Oriel Chambers

The Builder of 20 January 1866 savaged it:[4] The plainest brick warehouse in town is infinitely superior as a building to that large agglomeration of protruding plate-glass bubbles in Water Street termed Oriel Chambers.

John Wellborn Root studied in Liverpool as a teenaged boy, having been sent there by his father to be safe from the American Civil War following the Atlanta Campaign (1864).

In all likelihood, he studied the then-brand-new Oriel Chambers and put the lessons learned to good use when he developed into an important architect of the Chicago School of Architecture, exporting Ellis's ideas across the Atlantic Ocean.

Ellis's method for cladding was, however, not adopted by Burnham and Root: their Monadnock Building of 1891 has its distinctive bay windows still set in load-bearing brickwork.

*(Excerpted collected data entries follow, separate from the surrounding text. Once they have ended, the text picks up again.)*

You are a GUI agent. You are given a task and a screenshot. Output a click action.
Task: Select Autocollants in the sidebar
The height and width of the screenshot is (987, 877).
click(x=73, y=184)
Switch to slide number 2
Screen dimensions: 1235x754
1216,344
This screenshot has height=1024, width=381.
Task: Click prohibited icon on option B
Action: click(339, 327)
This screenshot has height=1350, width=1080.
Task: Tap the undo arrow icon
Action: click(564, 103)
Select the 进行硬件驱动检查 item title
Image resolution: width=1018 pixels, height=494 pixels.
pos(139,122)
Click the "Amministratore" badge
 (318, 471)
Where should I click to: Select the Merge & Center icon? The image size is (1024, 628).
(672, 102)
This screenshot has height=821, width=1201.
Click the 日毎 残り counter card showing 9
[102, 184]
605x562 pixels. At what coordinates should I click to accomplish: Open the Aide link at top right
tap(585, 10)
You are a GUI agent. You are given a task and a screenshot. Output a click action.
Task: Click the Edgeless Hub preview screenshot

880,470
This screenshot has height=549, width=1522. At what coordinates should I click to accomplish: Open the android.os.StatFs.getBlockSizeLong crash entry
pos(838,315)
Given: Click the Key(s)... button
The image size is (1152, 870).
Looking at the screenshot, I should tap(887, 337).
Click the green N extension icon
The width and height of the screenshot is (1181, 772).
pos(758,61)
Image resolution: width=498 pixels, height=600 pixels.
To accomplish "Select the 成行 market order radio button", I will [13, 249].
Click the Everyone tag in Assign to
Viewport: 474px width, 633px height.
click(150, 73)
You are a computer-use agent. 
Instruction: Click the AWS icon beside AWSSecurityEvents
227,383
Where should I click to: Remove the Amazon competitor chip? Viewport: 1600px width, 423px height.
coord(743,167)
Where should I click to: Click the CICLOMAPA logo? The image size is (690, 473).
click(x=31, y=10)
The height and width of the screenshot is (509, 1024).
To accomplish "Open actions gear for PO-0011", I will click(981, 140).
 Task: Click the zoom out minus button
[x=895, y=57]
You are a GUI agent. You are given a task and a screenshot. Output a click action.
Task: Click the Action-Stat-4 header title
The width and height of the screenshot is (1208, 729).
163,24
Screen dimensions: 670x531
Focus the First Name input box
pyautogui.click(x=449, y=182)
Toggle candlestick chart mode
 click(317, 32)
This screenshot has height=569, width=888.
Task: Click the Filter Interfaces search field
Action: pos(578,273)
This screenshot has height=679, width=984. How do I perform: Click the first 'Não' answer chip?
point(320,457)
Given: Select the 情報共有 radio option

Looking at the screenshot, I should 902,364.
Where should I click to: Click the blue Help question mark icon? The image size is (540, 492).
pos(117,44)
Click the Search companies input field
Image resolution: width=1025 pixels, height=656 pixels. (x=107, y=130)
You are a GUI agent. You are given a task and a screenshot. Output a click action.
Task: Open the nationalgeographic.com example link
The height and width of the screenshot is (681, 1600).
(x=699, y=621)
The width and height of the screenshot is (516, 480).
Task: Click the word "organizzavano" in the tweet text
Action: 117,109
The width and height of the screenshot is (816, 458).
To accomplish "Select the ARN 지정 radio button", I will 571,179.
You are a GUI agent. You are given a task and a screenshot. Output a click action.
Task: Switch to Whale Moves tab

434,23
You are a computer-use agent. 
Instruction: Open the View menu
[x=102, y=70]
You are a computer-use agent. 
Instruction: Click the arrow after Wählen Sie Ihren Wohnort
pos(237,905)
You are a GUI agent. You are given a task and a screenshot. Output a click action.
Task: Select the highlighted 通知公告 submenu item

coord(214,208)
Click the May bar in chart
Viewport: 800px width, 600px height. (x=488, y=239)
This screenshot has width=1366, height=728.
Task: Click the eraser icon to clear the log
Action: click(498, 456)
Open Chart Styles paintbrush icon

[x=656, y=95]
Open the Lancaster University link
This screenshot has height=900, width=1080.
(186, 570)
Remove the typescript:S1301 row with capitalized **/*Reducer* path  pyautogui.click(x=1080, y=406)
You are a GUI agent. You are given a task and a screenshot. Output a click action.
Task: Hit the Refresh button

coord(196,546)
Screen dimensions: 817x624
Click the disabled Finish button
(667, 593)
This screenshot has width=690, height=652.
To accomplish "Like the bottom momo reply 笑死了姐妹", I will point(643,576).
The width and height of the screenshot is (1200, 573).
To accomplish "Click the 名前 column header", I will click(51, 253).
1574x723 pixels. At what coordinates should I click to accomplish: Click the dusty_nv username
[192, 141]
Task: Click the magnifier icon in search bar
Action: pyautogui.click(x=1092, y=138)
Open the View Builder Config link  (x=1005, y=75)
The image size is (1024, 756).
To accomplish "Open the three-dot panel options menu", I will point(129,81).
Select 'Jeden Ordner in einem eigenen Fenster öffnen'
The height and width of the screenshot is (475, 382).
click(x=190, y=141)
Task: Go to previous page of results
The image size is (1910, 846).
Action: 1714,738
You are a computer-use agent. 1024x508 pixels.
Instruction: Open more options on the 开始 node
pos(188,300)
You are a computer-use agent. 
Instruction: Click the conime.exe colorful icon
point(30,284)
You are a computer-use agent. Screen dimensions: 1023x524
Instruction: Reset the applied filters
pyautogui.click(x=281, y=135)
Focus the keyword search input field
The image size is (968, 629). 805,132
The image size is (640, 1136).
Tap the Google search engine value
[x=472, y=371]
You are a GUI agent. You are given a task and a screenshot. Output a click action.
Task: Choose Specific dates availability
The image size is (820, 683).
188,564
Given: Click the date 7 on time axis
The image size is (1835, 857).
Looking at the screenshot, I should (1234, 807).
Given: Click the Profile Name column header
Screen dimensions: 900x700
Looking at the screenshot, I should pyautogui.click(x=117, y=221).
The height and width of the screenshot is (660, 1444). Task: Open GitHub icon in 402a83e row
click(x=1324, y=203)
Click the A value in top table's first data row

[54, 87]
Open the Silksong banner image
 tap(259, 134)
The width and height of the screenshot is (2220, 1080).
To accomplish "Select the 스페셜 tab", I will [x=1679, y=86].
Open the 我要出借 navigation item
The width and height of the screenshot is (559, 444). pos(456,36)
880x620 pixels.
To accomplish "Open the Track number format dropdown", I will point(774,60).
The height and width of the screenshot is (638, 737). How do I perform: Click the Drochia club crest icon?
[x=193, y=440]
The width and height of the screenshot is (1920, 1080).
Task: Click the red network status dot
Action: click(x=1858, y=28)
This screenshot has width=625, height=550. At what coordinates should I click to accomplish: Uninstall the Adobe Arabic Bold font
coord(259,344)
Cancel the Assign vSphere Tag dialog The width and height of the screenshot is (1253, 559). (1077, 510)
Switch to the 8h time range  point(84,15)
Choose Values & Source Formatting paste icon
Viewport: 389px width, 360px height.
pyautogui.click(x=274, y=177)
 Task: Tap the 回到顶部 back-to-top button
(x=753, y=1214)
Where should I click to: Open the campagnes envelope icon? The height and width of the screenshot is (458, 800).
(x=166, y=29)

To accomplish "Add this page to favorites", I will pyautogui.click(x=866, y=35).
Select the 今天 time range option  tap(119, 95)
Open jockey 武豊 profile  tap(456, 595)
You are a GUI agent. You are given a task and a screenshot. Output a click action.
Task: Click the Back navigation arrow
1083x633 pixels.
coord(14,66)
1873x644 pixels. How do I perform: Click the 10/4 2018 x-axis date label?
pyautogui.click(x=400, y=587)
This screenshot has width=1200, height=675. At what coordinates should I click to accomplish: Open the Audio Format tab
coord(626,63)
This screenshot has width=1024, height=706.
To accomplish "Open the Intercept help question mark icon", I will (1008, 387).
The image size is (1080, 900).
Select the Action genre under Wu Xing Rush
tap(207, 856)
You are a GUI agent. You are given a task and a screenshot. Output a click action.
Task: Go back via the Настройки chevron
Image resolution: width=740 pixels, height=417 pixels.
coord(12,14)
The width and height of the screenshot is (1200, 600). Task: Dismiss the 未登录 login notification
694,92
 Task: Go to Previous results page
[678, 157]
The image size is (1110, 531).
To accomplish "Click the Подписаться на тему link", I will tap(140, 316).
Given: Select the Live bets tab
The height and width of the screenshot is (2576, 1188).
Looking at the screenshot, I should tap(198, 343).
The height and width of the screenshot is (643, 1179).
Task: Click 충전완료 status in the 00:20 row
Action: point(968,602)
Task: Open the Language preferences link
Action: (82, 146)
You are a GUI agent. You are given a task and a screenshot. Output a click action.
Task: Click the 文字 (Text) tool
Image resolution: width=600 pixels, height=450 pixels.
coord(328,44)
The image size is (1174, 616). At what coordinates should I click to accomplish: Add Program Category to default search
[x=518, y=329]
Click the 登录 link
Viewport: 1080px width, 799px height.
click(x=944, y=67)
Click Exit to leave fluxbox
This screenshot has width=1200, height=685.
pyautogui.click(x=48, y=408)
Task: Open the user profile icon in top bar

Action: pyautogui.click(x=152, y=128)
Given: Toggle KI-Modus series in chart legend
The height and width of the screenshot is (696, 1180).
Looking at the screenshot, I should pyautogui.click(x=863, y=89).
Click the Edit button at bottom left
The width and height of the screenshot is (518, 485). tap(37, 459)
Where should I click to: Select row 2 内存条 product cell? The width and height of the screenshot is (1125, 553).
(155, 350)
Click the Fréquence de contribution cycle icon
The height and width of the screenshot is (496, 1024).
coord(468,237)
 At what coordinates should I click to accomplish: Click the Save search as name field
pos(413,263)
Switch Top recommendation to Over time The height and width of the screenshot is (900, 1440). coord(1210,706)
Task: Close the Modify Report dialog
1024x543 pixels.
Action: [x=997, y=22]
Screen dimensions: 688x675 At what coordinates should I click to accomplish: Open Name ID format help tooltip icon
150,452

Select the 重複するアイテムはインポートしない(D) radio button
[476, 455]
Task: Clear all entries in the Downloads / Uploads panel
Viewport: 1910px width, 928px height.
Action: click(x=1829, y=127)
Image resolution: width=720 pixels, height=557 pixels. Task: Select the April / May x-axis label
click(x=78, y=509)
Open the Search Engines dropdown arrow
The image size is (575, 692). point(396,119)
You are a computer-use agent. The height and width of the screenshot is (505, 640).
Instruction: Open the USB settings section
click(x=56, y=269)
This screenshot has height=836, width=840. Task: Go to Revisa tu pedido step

Nikolaus Pevsner called it "one of the most remarkable buildings of its date in Europe"[6] and in his earlier book, Pioneers of Modern Design, describes it thus:[7] The delicacy of the ironwork in the plate-glass oriel windows and the curtain walling at the back with the vertical supports retracted yet visible from outside is almost unbelievably ahead of its time.Architect Adam Caruso (born 1962) describes Oriel Chambers in near-poetic words:[2] Its membranous windows are almost an expression of the open space of the interior pressing out into the space of the street.Today the building looks a little different, combining its period architecture with a 1950s extension added after German aerial bombing destroyed a small section during the Second World War.